被害生徒が中学三年生当時、同級生からの度重なるいじめによって自律神経失調症にかかり登校拒否に至った事件
この事件に関して教師の側の安全配慮義務違反ないし安全確保義務違反はないとされている。ナイフ事件についても、凶器が使用された悪質な事件であるが、数人の教諭が加害者に暴力行為をしないように指導し、学年会等において取り組みもなされているから、「確かに右指導の効果には疑問がないわけではないが、同原告の身体的被害が比較的軽微であり、その後同原告に変わった様子が見られなかったこと等に照らし、学校側の当時の対応に手落ちがあったとは認められない」としている。
また、登校拒否後の被告の対応については「もっとも、その対応が、いじめ問題を抜本的になくするという観点よりは、やや表面的であり、……理想論からすれば適切な対応がなされたかどうかという点において疑問がないとはいえない」と判断している。

 

判決【9】は

同級生から二回にわたって殴る蹴るの暴行を受けた被害生徒が教諭に訴え、教諭は加害生徒を説諭したが、加害生徒はさらに報復的な暴行を加えた(木曜日)。
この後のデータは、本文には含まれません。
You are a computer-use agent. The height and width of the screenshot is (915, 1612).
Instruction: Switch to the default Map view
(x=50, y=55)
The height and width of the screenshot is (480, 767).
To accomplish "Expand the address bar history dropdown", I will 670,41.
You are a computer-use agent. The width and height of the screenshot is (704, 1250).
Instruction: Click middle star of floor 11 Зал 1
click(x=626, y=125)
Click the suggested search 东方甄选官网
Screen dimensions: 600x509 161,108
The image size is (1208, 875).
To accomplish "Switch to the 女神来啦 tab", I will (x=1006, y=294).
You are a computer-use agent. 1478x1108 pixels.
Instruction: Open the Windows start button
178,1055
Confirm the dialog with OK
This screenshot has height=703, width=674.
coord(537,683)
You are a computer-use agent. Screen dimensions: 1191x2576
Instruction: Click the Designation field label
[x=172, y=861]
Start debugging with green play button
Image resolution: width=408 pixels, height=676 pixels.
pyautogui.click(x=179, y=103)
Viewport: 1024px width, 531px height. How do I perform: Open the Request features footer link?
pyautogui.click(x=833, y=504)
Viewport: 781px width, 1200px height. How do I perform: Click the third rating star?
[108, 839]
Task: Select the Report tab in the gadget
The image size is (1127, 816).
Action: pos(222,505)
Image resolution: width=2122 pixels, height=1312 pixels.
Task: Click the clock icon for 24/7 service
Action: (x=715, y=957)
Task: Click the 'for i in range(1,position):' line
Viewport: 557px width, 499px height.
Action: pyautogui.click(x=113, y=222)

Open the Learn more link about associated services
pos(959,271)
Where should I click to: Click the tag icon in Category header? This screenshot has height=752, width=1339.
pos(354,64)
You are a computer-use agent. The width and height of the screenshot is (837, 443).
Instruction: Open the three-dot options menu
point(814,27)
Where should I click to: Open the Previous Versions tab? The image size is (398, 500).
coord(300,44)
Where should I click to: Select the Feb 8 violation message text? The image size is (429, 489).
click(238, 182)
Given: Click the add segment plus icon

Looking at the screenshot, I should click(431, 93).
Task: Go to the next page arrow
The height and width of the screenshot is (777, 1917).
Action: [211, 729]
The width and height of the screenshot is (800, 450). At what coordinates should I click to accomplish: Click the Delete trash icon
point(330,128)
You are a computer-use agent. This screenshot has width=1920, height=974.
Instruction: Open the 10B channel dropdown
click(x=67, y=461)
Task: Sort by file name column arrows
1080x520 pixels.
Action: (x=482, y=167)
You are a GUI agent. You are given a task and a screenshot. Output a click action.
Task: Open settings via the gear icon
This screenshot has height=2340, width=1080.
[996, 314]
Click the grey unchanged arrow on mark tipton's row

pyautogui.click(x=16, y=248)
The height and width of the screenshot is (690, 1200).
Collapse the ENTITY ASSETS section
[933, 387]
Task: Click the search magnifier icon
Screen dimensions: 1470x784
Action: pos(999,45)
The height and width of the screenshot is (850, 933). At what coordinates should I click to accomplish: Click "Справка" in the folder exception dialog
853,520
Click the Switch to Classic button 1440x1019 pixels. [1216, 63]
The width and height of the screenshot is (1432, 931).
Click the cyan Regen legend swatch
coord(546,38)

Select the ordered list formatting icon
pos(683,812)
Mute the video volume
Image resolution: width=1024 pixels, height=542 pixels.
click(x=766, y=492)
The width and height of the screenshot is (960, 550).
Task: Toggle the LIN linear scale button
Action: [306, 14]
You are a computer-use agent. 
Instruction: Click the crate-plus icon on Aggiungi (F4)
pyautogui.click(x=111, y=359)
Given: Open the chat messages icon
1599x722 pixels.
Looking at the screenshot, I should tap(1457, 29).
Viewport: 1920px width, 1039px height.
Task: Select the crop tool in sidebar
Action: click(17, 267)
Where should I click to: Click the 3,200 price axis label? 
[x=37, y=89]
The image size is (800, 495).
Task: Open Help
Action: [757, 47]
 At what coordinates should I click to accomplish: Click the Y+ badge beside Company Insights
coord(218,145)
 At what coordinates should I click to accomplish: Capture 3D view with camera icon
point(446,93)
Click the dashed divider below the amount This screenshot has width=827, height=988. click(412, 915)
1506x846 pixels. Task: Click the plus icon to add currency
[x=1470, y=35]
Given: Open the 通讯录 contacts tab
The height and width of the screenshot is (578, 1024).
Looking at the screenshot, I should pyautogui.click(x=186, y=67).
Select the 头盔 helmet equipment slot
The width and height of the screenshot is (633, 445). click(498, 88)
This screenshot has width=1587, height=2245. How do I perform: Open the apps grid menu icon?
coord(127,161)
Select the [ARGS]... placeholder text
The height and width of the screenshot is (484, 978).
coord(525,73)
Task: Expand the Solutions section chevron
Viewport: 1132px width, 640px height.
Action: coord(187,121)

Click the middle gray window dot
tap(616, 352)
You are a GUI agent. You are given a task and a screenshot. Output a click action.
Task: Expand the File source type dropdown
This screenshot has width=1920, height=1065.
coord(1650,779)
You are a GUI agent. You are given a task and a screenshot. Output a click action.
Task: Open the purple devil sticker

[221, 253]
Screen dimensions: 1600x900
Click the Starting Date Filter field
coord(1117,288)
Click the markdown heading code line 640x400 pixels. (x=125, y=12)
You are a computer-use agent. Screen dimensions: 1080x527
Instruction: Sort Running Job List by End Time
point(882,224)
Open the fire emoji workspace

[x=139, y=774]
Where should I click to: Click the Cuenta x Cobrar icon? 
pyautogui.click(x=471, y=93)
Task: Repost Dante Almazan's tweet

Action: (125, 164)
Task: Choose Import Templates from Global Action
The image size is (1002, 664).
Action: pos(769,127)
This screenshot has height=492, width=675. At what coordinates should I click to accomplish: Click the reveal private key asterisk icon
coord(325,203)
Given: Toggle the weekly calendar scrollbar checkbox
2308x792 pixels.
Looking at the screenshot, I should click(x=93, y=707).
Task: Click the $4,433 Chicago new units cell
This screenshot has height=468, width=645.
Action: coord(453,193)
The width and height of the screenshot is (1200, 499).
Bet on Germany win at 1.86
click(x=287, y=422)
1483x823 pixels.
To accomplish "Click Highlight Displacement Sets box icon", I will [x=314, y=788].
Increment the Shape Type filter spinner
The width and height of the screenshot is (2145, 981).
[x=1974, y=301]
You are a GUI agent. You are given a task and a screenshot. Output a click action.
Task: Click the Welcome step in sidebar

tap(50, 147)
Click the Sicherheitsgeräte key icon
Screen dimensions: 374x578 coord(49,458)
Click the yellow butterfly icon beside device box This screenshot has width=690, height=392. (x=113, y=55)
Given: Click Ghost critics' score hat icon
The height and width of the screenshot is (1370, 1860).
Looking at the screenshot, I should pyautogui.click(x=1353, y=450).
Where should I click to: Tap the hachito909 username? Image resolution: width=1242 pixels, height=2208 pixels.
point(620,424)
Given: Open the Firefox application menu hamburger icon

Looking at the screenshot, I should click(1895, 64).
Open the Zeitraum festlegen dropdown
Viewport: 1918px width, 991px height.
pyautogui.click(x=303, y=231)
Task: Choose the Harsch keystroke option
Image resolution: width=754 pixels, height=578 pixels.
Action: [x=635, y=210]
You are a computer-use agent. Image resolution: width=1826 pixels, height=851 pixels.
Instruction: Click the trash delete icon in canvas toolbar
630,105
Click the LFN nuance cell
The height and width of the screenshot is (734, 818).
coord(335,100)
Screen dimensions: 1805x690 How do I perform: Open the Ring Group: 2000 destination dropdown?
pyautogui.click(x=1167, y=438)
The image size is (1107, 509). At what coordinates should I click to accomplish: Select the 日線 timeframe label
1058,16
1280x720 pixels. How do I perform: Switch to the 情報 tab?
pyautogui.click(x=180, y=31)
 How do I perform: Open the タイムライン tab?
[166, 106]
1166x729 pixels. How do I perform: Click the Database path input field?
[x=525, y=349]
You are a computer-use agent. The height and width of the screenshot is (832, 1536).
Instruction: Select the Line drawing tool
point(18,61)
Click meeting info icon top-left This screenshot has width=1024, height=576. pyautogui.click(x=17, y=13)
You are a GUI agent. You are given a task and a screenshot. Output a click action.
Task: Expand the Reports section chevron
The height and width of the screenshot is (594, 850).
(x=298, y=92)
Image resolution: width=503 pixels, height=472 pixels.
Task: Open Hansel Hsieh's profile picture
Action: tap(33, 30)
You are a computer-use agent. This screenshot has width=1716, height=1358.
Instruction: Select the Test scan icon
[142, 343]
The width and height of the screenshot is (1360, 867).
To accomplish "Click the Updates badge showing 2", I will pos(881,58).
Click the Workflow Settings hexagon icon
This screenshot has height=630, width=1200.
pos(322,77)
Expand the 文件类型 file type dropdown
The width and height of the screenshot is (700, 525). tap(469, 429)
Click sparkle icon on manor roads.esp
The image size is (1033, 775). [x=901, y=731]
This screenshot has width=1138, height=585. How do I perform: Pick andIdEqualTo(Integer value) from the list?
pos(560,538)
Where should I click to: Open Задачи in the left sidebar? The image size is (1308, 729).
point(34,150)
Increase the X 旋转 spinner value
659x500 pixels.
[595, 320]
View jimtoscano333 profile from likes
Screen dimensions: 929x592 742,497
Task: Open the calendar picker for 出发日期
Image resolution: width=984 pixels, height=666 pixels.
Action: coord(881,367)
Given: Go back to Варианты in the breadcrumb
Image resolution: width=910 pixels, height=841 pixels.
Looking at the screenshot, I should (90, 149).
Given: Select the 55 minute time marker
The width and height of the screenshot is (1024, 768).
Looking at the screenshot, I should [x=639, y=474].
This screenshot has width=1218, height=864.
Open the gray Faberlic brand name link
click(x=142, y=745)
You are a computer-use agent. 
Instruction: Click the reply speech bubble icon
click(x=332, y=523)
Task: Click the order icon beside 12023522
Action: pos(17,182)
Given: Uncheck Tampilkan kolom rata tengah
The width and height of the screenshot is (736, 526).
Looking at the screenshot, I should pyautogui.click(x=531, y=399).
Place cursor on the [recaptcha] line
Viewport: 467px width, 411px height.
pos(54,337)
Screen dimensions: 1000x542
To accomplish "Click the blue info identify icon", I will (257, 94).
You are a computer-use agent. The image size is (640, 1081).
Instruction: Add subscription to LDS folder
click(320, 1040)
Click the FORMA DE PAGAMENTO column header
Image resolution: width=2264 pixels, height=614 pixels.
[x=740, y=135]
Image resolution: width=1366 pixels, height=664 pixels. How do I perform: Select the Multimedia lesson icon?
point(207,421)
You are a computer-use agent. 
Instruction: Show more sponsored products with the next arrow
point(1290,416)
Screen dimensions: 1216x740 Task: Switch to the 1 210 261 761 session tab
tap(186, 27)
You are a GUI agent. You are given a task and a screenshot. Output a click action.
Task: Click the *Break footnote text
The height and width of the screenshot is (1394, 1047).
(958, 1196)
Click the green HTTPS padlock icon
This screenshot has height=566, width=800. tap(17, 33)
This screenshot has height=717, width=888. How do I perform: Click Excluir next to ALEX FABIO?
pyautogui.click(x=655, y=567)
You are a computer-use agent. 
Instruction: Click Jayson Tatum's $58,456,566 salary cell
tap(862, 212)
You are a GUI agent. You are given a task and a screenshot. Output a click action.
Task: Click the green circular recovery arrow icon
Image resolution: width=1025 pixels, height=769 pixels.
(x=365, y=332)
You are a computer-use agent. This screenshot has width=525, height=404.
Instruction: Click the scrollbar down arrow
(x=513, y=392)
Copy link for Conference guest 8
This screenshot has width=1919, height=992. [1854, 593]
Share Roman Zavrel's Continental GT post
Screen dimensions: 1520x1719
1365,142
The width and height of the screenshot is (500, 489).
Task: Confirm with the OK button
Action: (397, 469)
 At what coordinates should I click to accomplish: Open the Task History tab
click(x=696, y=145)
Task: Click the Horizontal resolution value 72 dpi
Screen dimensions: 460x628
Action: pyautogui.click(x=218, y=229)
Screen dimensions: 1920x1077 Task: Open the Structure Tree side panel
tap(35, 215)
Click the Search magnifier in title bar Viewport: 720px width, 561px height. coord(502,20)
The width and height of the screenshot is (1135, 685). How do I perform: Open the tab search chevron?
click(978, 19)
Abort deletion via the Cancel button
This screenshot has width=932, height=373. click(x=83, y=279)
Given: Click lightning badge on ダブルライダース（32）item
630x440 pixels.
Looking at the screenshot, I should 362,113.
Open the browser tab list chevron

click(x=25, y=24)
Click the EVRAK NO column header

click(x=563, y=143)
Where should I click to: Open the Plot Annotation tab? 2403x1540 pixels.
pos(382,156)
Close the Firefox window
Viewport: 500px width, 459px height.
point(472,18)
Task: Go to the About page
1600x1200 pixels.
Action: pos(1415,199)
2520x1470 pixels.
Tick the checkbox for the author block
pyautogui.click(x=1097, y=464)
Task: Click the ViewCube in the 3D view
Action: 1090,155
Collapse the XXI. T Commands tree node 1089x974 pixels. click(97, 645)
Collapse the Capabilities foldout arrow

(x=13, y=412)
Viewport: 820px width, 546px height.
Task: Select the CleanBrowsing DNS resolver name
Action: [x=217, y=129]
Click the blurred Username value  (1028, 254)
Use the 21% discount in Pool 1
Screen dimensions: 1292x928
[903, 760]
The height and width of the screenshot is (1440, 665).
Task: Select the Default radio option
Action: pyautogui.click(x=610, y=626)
再度指導説諭がなされたが、この間に被害生徒は一時行方不明となった後(金曜日)、再び登校し(月曜日)学校内で自殺した事件。
裁判所は、学校側の責任を問うためには、加害行為当時において学校側に予見可能性が必要であるとしたうえで、学校側の予見可能性を否定している。当初の加害行為から六日後の自殺ということが判決に影響しているように思われる。
判決は学校側の法的な義務における落ち度はなかったとしていますが、つぎのようにも述べている。「被告としては、損害賠償法上の責任はともかく、この種の事件に対する教育機関としての対応について、他によりよい方策がなかったものかどうか、孤立しがちな生徒のあやうい心情をもっと日常的に思いやることはできなかったものかどうかを、さらに検討模索する必要があるように思われる」。